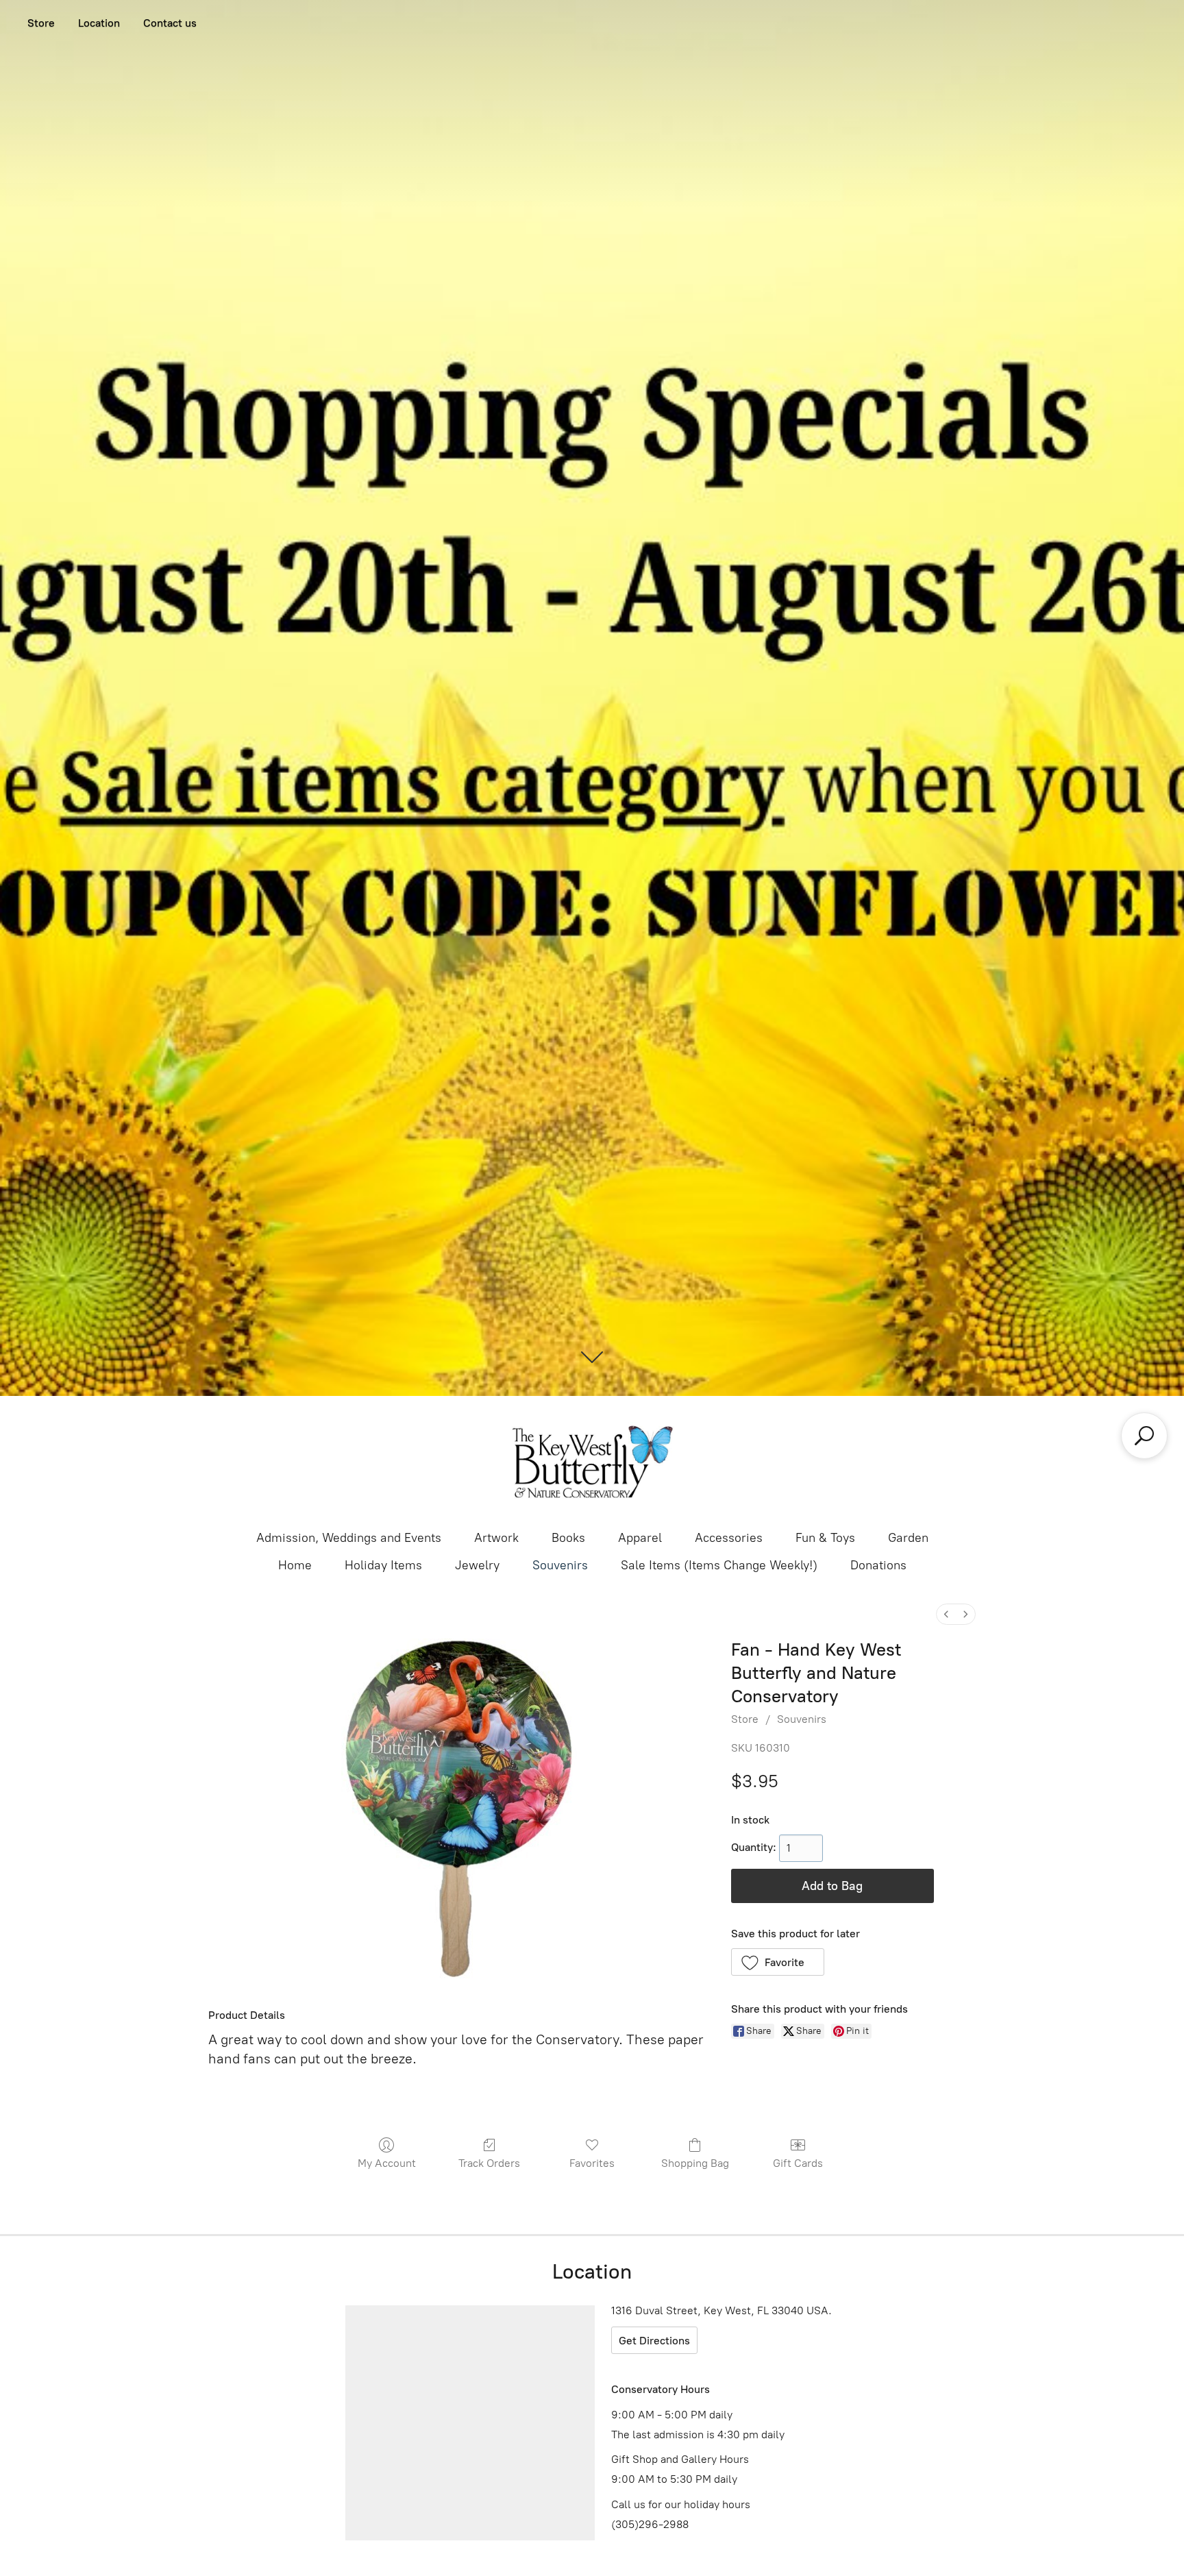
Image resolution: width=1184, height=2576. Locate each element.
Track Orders (489, 2163)
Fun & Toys (825, 1537)
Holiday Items (383, 1565)
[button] (778, 1962)
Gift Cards (798, 2163)
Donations (878, 1565)
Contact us (170, 22)
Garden (908, 1537)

■ BRIEF:
What you return must match the material above exactly, minus its pictures.

■ RESPONSE BELOW:
Image resolution: width=1184, height=2576. Locate each element.
Track Orders (489, 2163)
Fun & Toys (825, 1537)
Holiday Items (383, 1565)
[button] (778, 1962)
Gift Cards (798, 2163)
Donations (878, 1565)
Contact us (170, 22)
Garden (908, 1537)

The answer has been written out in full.